3D生物打印的肝结构体植入兔纤维化肝的研究

Study on 3D Bioprinted Liver Structure Implanted in the Fibrosis Liver of Rabbits

通过将三维(3D)生物打印的类肝水凝胶结构体,经肝表面贴覆法植入纤维化肝兔模型,探讨改善肝纤维化以及形成类肝组织结构的可行性。采用兔离体肝脏胶原酶消化法提取兔原代肝细胞,并采用四氯化碳(CC14)皮下注射诱导兔肝纤维化模型。选取30只肝纤维化兔,随机分为实验组、对照组、假手术组,每组10只。3D生物打印兔肝细胞-海藻酸钠-明胶3D水凝胶网格状结构体片段,经肝表面贴覆法植入兔纤维化肝,为实验组。植入16 d后,检测兔肝功能生化指标及肝脏组织病理学变化,观察肝纤维化的发展程度,以及类肝组织结构形成情况。按照设计的参数,打印出含有兔原代肝细胞的网格状水凝胶结构体。通过LIVE/DEAD双荧光染色观察,打印后肝结构体的细胞存活率为82%±3%。兔肝细胞水凝胶支架体内植入16天后,可见每个植入物的大部分支架材料尚未降解,未降解的植入物与肝脏贴合紧密,融合生长。通过检测兔肝功能生化指标及植入物之下的肝脏组织病理学观察,实验组兔肝功能生化指标分别为:ALT(90.26±13.05)U/L,AST(75.37±13.45)U/L,γGT(16.62±6.72)U/L,ALB(32.48±4.43)g/L,与对照组、假手术组之间比较均P>0.05。实验组、对照组、假手术组的肝纤维化程度病理学检查评分结果分别为2.95±0.50、3.11±0.58、3.02±0.62,各组之间比较均P>0.05。兔肝细胞-3D水凝胶支架的植入,使肝功能生化指标及兔肝脏纤维化程度稍有改善,但各组之间比较均无统计学意义。组织学观察结果表明,实验组植入物中肝细胞均匀分布,未见细胞变性及死亡,可形成类肝组织结构。3D生物打印的肝结构体具有再造肝样组织片段和实现部分肝功能的潜力,将在基础医学和临床之间搭建桥梁,为肝脏再生打下基础。

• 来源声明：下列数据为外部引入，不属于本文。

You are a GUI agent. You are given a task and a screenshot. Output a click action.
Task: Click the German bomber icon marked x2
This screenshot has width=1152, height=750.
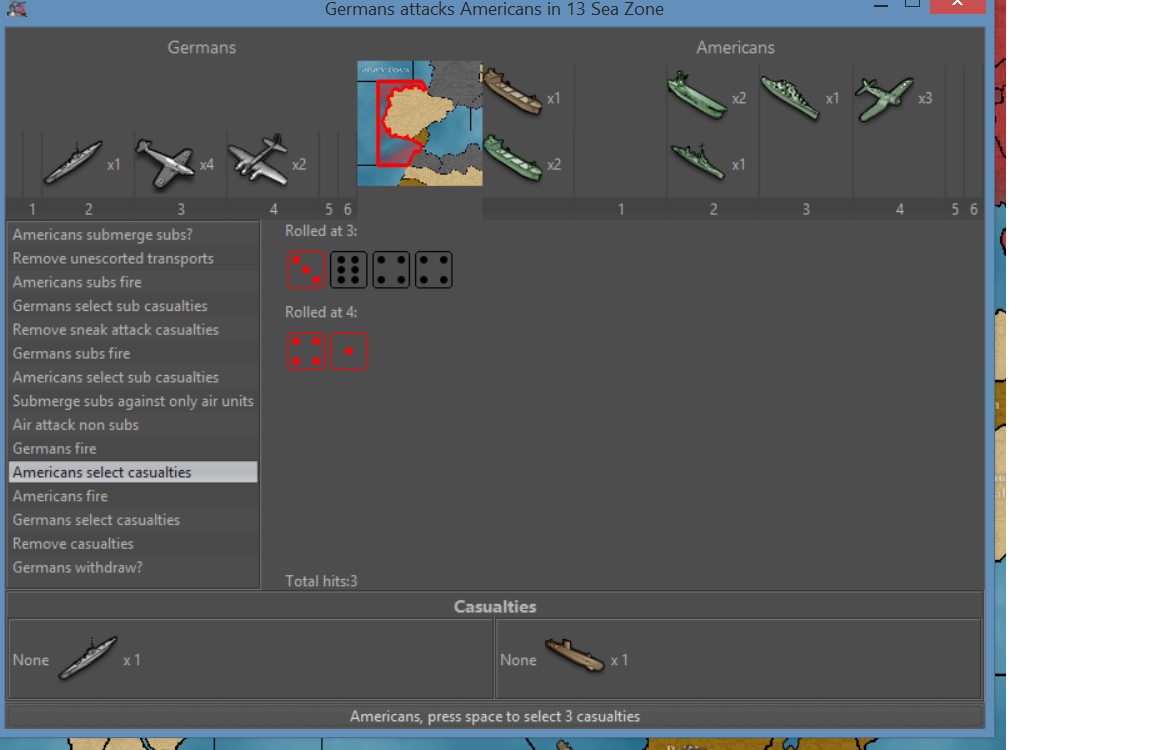pos(258,161)
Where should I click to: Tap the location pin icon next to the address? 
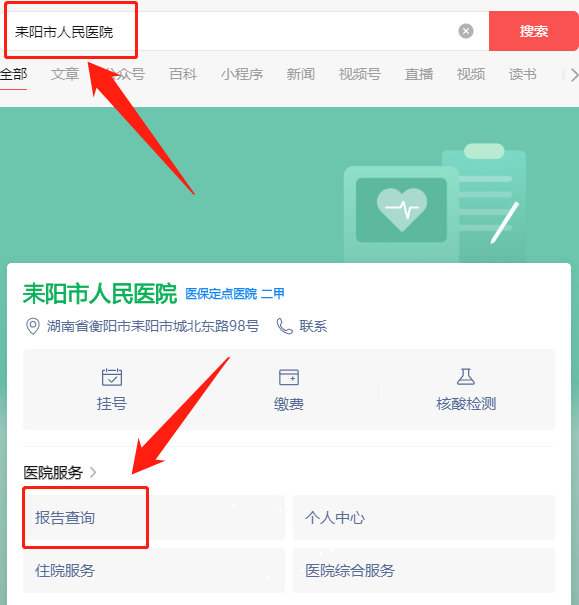(x=33, y=326)
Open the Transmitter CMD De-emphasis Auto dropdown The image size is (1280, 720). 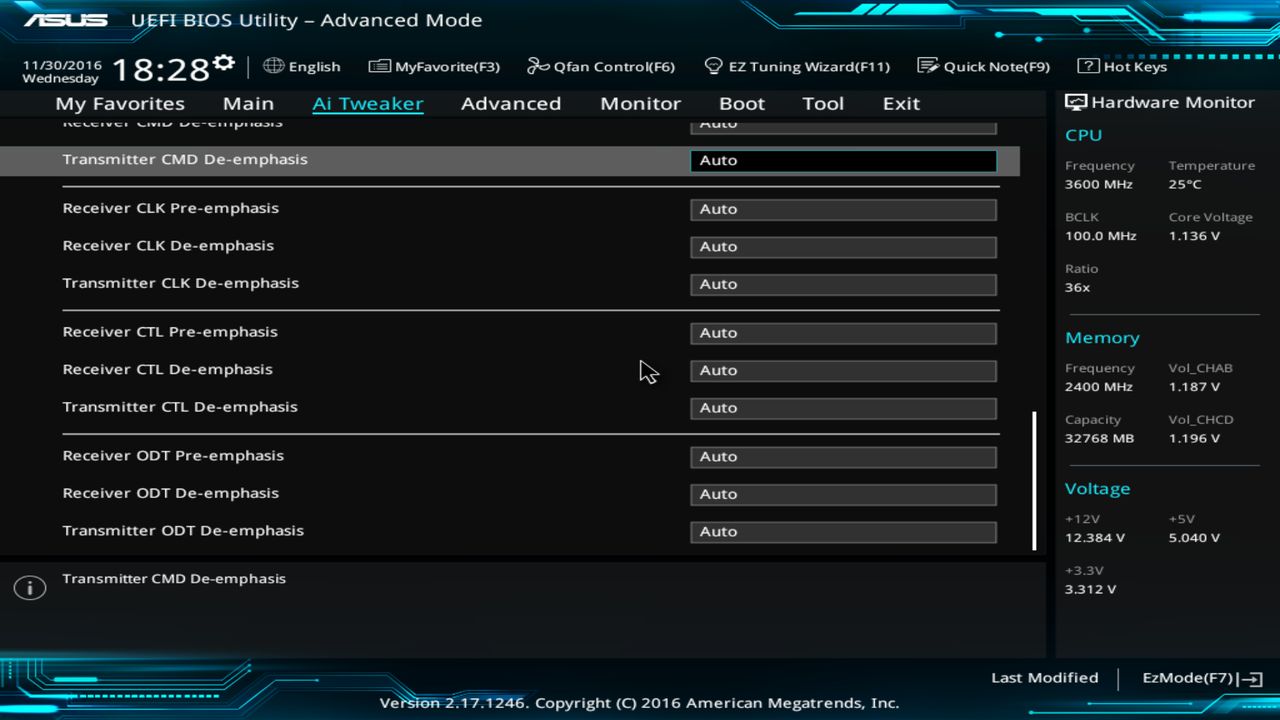842,160
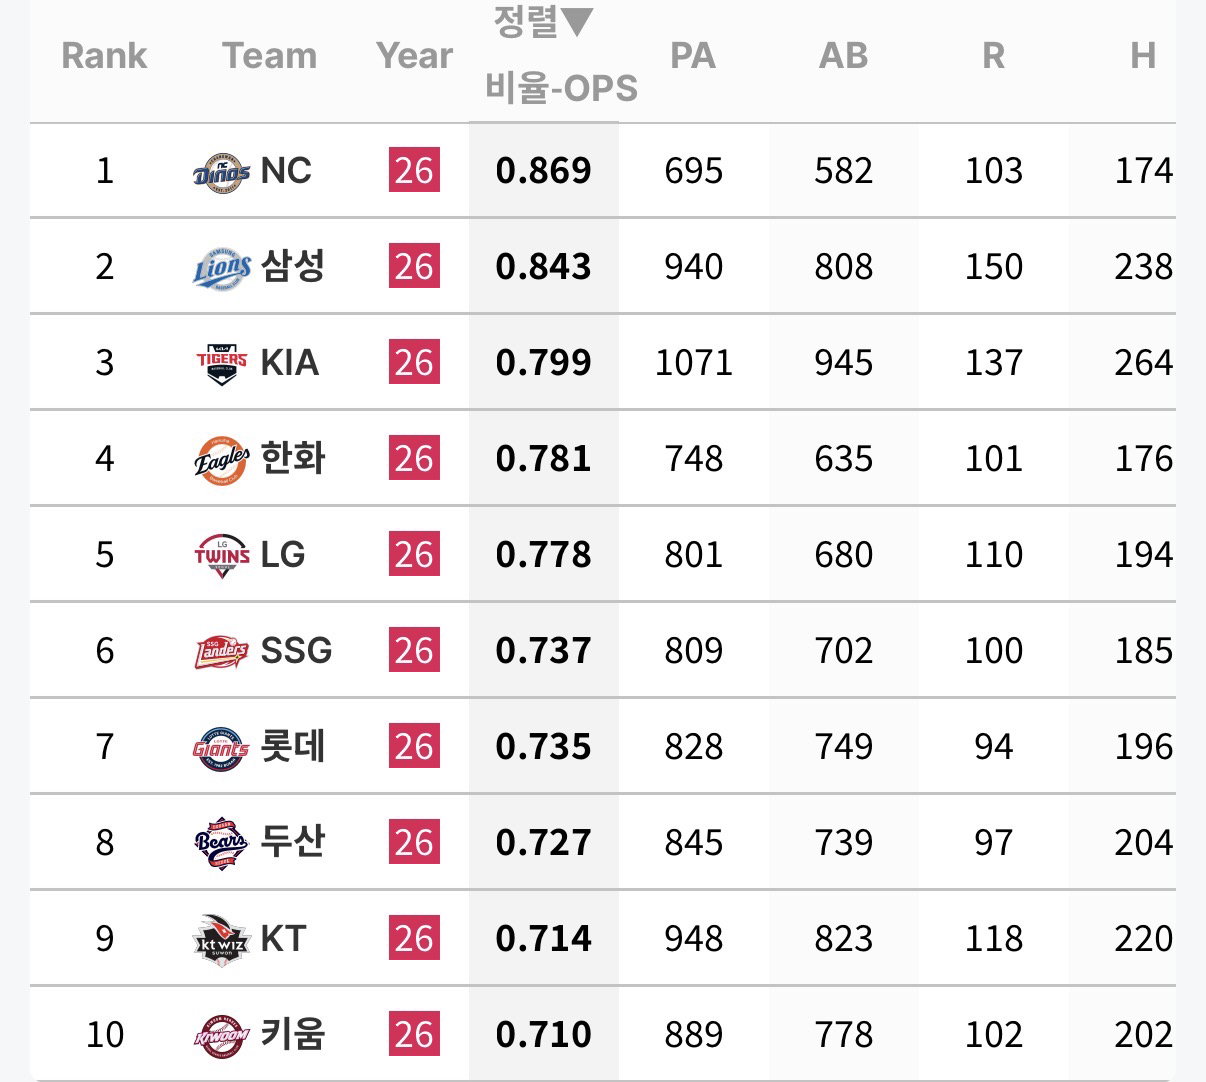This screenshot has width=1206, height=1082.
Task: Click the Hanwha Eagles team logo
Action: pyautogui.click(x=221, y=459)
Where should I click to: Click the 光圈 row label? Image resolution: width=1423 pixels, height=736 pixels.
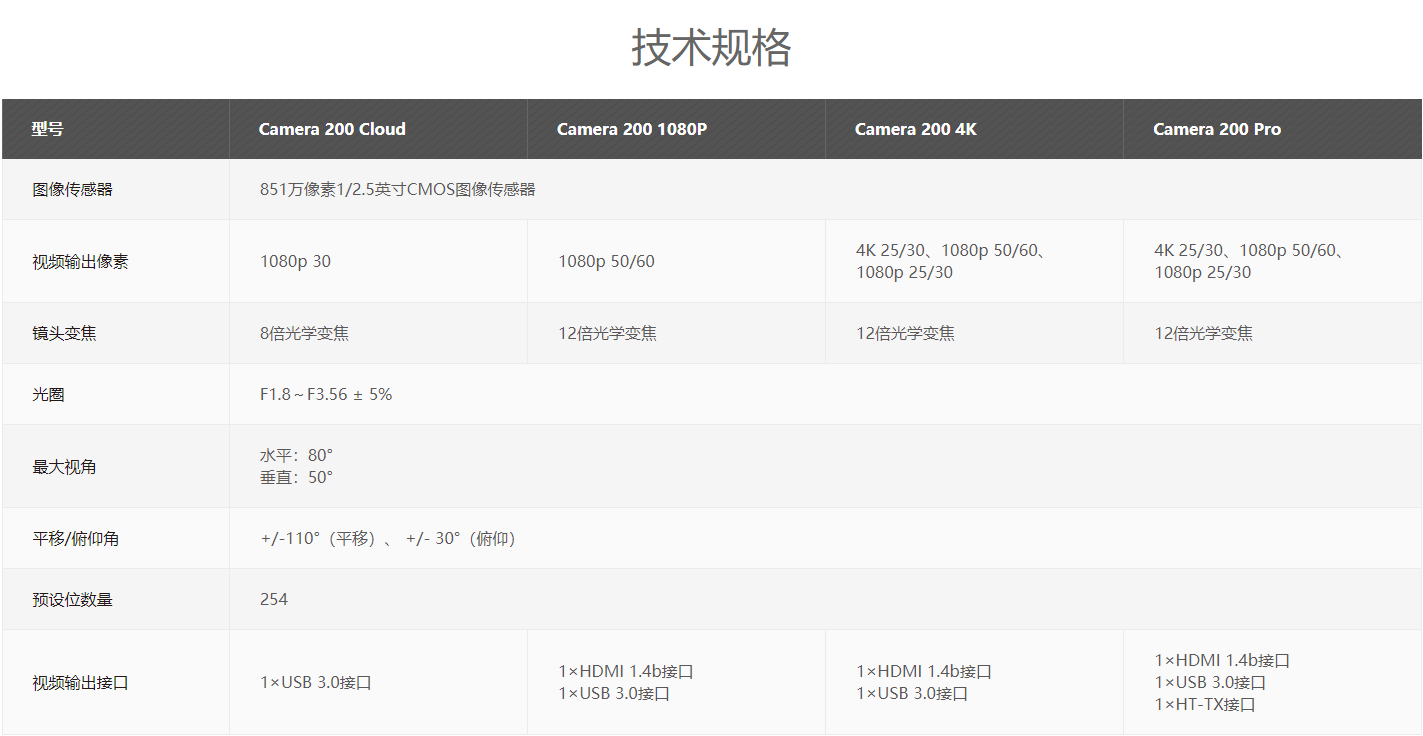tap(48, 395)
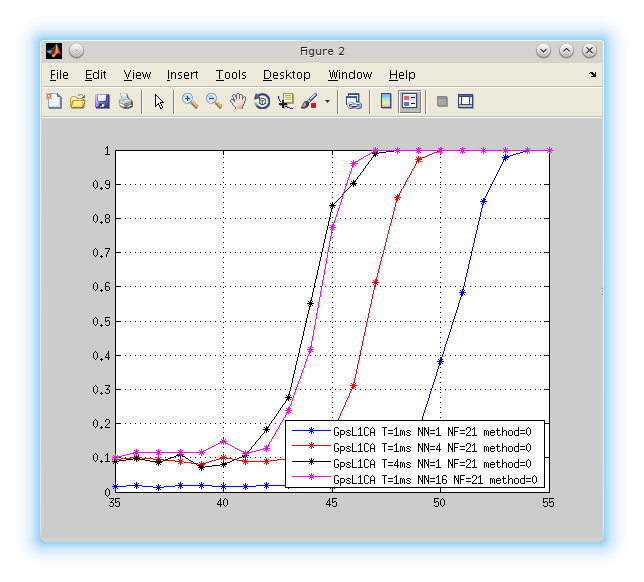
Task: Toggle the Edit Plot arrow pointer
Action: pyautogui.click(x=158, y=101)
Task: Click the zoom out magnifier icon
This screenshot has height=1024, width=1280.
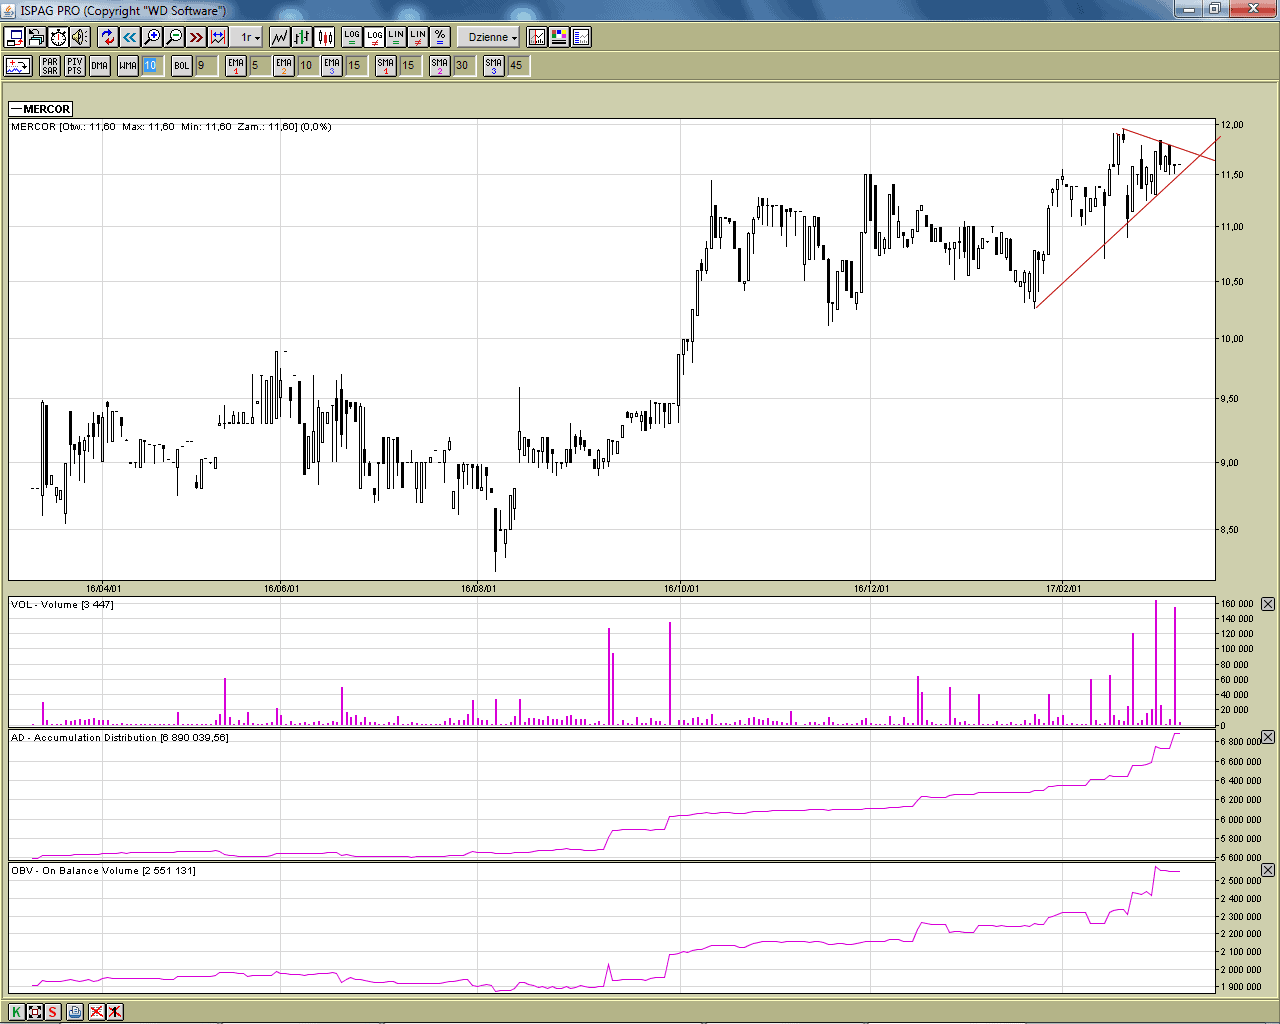Action: pyautogui.click(x=174, y=37)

Three dimensional(3 D) bioprinted liver-like hydrogel structures were implanted into the fibrosis liver of rabbit models by the liver surface cladding method to study its feasibility of improving the liver fibrosis and of generating liver-like tissue. Primary hepatocytes were extracted from the liver tissue of rabbit by 0.1% collagenase type IV digestion, and the hepatic fibrosis model was established by subcutaneous injection of carbon tetrachloride(CC14) into rabbits. Thirty rabbits with liver fibrosis were randomly divided into experimental group, control group, and sham operation group, with 10 rabbits in each group. The structure lamella containing rabbit primary hepatocytes/alginate/gelatin blend was constructed using 3 D bioprinting technique. Then the 3 D structure lamellas were implanted into the liver surface of hepatic fibrosis rabbits, as an experimental group. Sixteen days after implantation, liver functional biochemical index and liver histopathological changes of the liver were examined as well as the developmental degrees of hepatic fibrosis and the formation of liver-like tissue structure. The 3 D structures with the grid hydrogel composing of multilayer staggered cylindrical microfilament were obtained and live/dead cell fluorescent staining results showed that the hepatocytes’ survival rate was about 82% ± 3% after printing. Most of the implants were not degraded 16 days after the implantation. The undegraded implants were tightly integrated into the liver. The biochemical indexes of liver function in the experimental group were ALT(90.26±13.05)U/L, AST(75.37±13.45)U/L, γGT(16.62±6.72)U/L, ALB(32.48±4.43)g/L. The significance between any two groups was P>0.05. The pathological examination scores of liver fibrosis degree in the experimental group, control group and sham operation group were 2.95±0.50, 3.11±0.58 and 3.02±0.62, respectively, and the significance between any two groups was P>0.05. The results showed that the fibrosis degree and the function of the rabbits’ liver had improvements to some extents in experimental group though there was no statistical significance. Histological observations from the experimental group showed that hepatocytes were evenly distributed, and that cell degeneration and death were not discovered, succeeding in generating liver-like tissue structure. In conclusion, the bioprinted hepatic structure has potentials of regenerating liver-like tissue structure and rebuilding liver functions.